Diensttagebuch

Day 847 (27 Apr 2021)

Day 847
Docker stuff
- Making it run as non-root: Post-installation steps for Linux | Docker Documentation
  - newgrp docker has to be run from each cli you’ll be using docker from?.. Until you restart
- Best tutorial ever can be started with: docker run -d -p 80:80 docker/getting-started
  - It will start as docker image
  - Very readable and step-by-step
- Docker compose
  - Get started with Docker Compose | Docker Documentation
- Random docker stop accepts the full name (distracted_perlman), but part of its container_id works!
- Unintuitively, the COPY instruction from a Dockerfile copies the contents of the directory, but not the directory itself! ¹
Clean up journalctl

Logs take space (4gb on my box!).

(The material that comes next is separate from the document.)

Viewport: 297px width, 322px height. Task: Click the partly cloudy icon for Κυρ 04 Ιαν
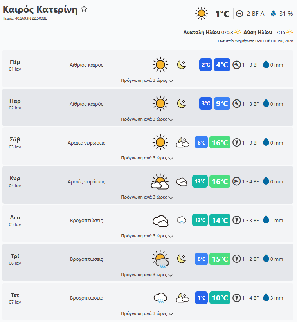click(160, 182)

To see how much specifically journalctl does:²
```
journalctl --disk-usage
sudo journalctl --vacuum-time=3d
```
Jupyter notebooks has terminals!

New -> Terminal. (Which you can use to access your docker running jupyter-notebook)

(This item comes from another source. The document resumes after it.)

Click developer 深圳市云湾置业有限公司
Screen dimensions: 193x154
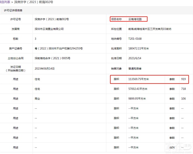[x=49, y=29]
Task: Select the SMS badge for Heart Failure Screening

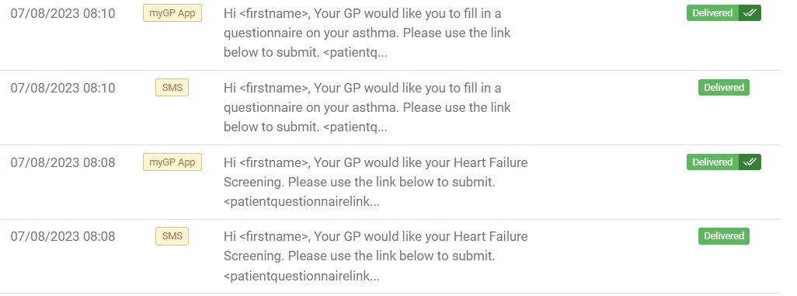Action: coord(172,236)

Docker build contexts and relative paths

$ docker build -t dt2test -f ./docker/Dockerfile . - passes the Dockerfile as explicit parameter, inside it paths are relative to the folder you run docker build in.

For docker compose:
```
#docker-compose.yml
version: '3.3'    
services:
      yourservice:
        build:
          context: ./
          dockerfile: ./docker/yourservice/Dockerfile
```
A lot of other nice options at Docker: adding a file from a parent directory - Stack Overflow
1. Dockerfile reference | Docker Documentation: ↩︎
2. 7 Simple Ways to Free Up Space on Ubuntu and Linux Mint - It’s FOSS ↩︎
Day 843 (23 Apr 2021)

Day 843
Python dataclasses
- This module provides a decorator and functions for automatically adding generated special methods such as init() and repr() to user-defined classes. It
- dataclasses — Data Classes — Python 3.9.4 documentation
HuggingFace

“Token classification” includes but is not limited to NER: Hugging Face – The AI community building the future.. Really nice new correct phrase I’ll be using!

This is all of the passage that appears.